Im Spiel Mainz – Stuttgart (2:2) führte die Mannschaft des Schweizer Trainers Urs Fischer mit 1:0, ehe Ermedin Demirovic und Deniz Undav binnen 61 Sekunden die Partie drehten (76./77.). Danny da Costa sicherte den Mainzern in der Nachspielzeit mit seinem Treffer jedoch einen wichtigen Punkt.
Für Wolfsburg wird es eng
Der Tabellenvorletzte Wolfsburg unterlag zu Hause dem HSV (mit Miro Muheim) mit 1:2. Die Wolfsburger mit dem Schweizer Sportdirektor Pirmin Schwegler stehen bei nur einem Sieg aus den vergangenen 11 Partien und zittern vor dem ersten Abstieg ihrer Bundesliga-Geschichte. Nach dem Schlusspfiff kam es auf dem Platz noch zu einem Handgemenge.
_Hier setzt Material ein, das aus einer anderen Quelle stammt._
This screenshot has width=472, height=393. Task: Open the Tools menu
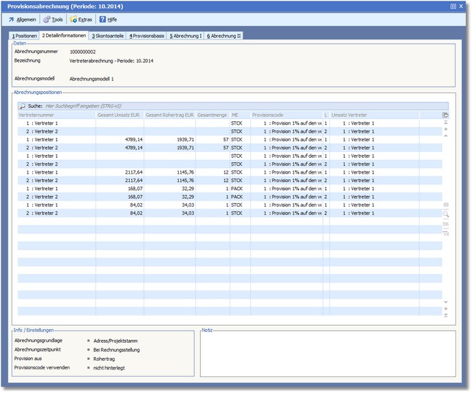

Im Abendspiel feierte Dortmund mit Gregor Kobel im Tor einen 2:1-Erfolg in Köln und liegt damit weiterhin 11 Punkte hinter den Bayern. Die Treffer für den BVB, der 45 Minuten in Überzahl spielen konnte, erzielten Serhou Guirassy (16.) und Maximilian Beier (60.).